Неожиданно охваченный глубоким чувством бесполезности, своего рода бессилия, Бруно молчал.

— В этой области, готов побиться об заклад, — заключал Ровигатти, качая головой, — сегодня не творят ничего прекрасного, действительно полезного!

Но на самом деле темой, которая в наибольшей степени приводила Ровигатти в хорошее расположение духа, была его собственная профессия.

Его ремесло было скромным, говорил он, даже чрезвычайно скромным: никто не был в этом убежден больше него. Благодаря нему все же он не только смог прилично сводить концы с концами начиная с юных лет, но и устоять, не согнувшись, в течение всего периода диктатуры. И потом, пусть молодой синьор Бруно не думает, и у сапожного ремесла есть свои интересные стороны! Любая человеческая деятельность ими обладает: главное — заниматься ею с увлечением, «отдавая себя», знать все ее секреты.

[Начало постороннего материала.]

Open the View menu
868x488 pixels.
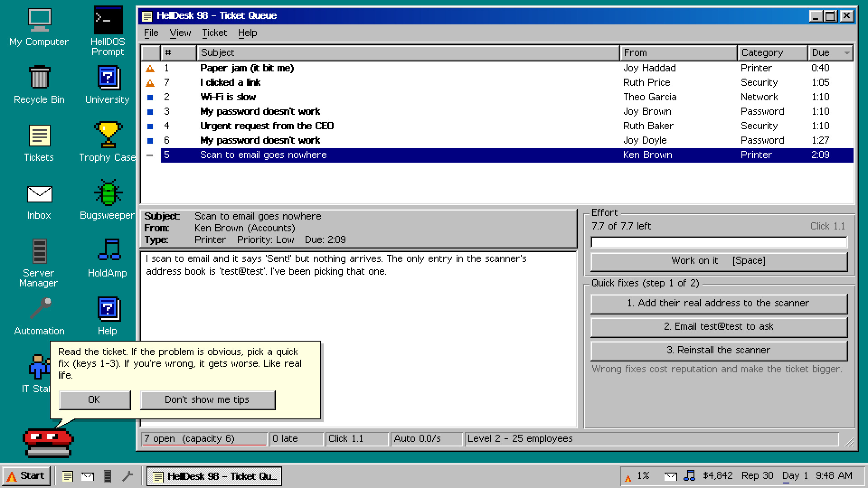point(180,33)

На этот раз он говорил уже без иронии, без малейшей язвительности. И Бруно, слушая его и понемногу забывая собственную грусть, в конце концов чувствовал себя почти счастливым.

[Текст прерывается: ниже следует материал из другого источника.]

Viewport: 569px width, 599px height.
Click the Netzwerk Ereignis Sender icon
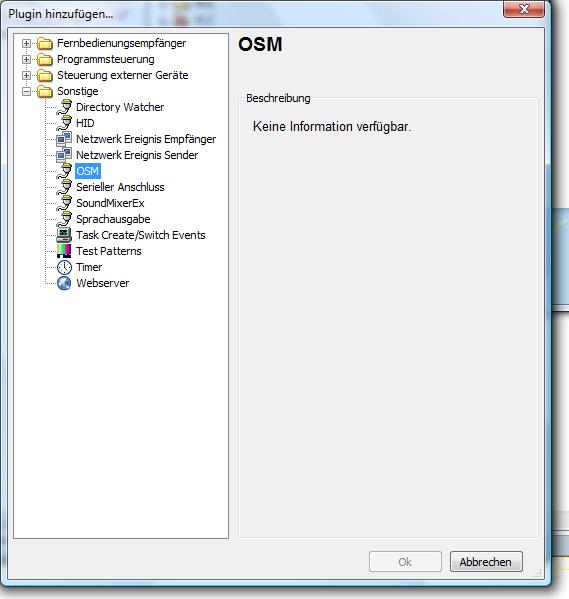coord(64,155)
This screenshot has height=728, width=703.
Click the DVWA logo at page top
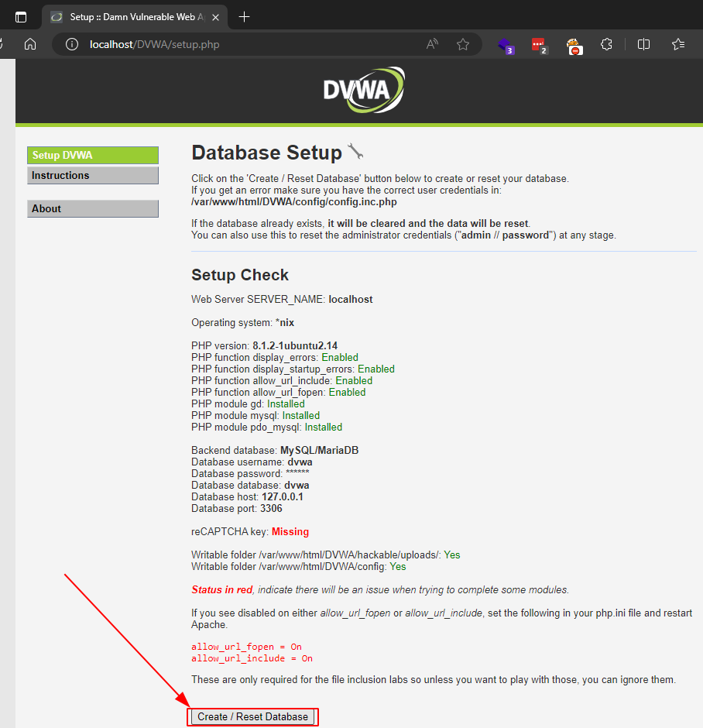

Стоптанный башмак в его руках становился всегда чем-то живым. По тому, как клиент побил носок, стер каблук, деформировал верх, Ровигатти безошибочно угадывал с помощью интуиции характер владельца.

— Вот этот синьор, пожалуй, вряд ли заплатит за работу, — говорил он, к примеру, вертя в руках узкие черные лаковые туфли, выглядевшие как новые, однако скрывавшие под острыми носами значительные следы износа. А осторожность, с которой он протягивал их Бруно, чтобы тот рассмотрел туфли с тем интересом, которого они заслуживали, позволяла точно определить их владельца, которым был не кто иной, как Эдельвейс Феньяньяни, известный городской «старый повеса».

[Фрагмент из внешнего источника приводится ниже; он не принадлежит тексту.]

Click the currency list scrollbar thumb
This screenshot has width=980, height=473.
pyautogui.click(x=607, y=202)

— А ты, блондиночка, куда спешишь-то? — шептал он, посмеиваясь, водя мозолистым большим пальцем по высоченному, острому, как кинжал, каблуку женской туфельки из крокодиловой кожи, которая была разлохмачена энергичной, темпераментной, победной походкой хозяйки.

Однажды он показал Бруно, среди прочих, и башмаки депутата Боттекьяри, «вождя нашего форума» (так и сказал, не без сарказма).

— Понятно, и у него есть свои недостатки, — добавил он через мгновение, и взгляд его горел сдерживаемым рвением, твердой преданностью, — но этому человеку еще можно доверять. Что с того, что он обуржуазился? Он зарабатывает, и неплохо. У него красивый дом, красавица жена… красавицей она была в свое время, естественно, а теперь тоже разменяла пятый десяток… За ум и ораторский талант даже фашисты его уважают, бегают за ним. Однако вот что имеет значение: когда ему и в прошлом году предложили членский билет, он знаете что сделал? Швырнул его им в лицо!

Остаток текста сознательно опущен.